* [What you need to do] Within the records below is a range that opens at the line with "824x452 pixels. At" and closes at the line with "The height and width of the screenshot is (352, 626).". Return that range word for word, both ends included, and only that range.

Collected data entries
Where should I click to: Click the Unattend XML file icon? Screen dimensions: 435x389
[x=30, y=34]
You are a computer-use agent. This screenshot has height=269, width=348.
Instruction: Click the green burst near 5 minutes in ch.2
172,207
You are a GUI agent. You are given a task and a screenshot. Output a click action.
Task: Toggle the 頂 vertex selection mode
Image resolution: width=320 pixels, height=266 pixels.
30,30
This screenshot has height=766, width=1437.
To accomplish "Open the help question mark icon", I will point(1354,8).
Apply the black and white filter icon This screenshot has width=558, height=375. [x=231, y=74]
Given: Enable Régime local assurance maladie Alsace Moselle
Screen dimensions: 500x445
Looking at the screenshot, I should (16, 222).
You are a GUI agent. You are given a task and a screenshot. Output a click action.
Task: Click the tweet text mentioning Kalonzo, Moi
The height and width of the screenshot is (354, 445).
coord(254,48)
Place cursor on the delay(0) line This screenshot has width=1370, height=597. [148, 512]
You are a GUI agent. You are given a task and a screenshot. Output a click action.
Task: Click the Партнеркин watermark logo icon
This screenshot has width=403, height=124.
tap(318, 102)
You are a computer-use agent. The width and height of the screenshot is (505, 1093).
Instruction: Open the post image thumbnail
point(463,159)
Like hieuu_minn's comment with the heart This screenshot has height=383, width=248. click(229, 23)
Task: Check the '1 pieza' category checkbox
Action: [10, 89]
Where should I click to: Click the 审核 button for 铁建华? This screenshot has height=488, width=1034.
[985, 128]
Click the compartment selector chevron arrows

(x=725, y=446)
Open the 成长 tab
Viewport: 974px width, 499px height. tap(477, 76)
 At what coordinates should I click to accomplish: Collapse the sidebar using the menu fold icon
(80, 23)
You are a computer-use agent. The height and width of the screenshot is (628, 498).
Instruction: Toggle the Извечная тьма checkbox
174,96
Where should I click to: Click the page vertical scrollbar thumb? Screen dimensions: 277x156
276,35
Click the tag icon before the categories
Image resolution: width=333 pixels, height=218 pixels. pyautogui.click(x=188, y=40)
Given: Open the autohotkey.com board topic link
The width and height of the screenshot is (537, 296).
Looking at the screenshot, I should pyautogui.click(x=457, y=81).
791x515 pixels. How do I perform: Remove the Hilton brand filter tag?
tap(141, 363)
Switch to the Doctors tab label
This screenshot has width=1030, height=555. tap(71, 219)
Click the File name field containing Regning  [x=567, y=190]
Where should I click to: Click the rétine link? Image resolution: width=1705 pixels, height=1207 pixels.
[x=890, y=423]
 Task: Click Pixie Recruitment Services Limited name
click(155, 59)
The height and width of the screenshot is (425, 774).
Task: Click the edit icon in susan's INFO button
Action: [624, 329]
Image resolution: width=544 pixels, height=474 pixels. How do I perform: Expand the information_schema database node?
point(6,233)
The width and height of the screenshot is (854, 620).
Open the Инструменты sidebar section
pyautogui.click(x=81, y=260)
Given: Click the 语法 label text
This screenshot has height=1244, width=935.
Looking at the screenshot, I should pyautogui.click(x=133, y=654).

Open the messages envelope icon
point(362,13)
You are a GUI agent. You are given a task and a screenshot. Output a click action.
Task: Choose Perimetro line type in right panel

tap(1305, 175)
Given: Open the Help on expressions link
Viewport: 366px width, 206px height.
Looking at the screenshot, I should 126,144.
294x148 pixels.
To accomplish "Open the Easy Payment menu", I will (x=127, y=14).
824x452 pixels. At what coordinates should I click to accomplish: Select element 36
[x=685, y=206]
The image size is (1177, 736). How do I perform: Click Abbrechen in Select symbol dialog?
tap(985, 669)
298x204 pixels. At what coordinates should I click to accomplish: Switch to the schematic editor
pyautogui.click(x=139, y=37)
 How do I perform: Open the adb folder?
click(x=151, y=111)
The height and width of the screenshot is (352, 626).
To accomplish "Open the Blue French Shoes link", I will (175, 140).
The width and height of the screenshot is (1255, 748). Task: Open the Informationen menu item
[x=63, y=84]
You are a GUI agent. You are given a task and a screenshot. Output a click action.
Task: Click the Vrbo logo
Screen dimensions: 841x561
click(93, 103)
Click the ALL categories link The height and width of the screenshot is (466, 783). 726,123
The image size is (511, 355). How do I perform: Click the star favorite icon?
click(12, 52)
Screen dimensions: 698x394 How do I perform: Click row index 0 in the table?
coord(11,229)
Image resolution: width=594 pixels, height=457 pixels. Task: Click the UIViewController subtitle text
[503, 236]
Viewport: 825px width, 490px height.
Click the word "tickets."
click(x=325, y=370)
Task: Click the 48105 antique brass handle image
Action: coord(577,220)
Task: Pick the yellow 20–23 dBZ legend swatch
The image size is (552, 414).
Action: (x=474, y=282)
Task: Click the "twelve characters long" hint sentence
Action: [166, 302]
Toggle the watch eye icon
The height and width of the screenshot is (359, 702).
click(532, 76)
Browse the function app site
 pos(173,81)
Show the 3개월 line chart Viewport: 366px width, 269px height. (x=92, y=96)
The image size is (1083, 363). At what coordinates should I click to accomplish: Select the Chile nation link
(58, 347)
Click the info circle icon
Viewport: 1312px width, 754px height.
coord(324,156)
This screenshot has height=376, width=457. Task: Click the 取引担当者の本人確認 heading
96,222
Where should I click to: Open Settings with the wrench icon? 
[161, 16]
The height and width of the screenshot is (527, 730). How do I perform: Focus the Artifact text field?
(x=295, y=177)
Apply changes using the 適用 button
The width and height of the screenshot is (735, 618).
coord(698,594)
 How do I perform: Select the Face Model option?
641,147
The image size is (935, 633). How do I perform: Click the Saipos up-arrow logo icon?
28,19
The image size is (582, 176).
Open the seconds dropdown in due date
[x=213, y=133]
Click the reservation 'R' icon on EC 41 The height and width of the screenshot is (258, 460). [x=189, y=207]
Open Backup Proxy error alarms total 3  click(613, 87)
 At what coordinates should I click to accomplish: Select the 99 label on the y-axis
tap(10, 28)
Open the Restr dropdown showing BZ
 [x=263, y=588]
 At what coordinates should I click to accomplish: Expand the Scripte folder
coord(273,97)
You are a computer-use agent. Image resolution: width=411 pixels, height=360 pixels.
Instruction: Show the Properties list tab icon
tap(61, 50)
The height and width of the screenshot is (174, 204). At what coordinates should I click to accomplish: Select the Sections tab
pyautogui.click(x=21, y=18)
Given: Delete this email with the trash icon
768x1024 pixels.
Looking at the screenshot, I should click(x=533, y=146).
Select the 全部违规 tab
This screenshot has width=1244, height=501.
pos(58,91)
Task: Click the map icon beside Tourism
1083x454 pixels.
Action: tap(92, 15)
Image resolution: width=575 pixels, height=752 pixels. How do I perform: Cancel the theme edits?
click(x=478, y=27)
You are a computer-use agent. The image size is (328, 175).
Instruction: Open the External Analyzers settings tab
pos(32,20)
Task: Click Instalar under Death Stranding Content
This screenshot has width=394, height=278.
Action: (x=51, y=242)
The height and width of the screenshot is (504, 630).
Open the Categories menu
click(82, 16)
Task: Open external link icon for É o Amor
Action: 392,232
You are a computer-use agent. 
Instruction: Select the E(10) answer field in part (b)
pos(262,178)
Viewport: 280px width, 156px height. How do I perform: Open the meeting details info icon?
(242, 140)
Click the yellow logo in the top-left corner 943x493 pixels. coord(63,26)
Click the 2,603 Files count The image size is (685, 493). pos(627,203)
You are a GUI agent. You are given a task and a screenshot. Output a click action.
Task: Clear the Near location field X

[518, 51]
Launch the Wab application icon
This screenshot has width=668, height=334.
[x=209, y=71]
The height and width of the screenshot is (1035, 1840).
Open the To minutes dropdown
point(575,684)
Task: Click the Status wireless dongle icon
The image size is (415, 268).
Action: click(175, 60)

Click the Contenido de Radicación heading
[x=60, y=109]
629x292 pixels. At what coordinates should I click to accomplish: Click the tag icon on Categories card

* [Response below]
824x452 pixels. At what coordinates should I click to accomplish: Select element 36
[x=685, y=206]
The image size is (1177, 736). How do I perform: Click Abbrechen in Select symbol dialog?
tap(985, 669)
298x204 pixels. At what coordinates should I click to accomplish: Switch to the schematic editor
pyautogui.click(x=139, y=37)
 How do I perform: Open the adb folder?
click(x=151, y=111)
The height and width of the screenshot is (352, 626).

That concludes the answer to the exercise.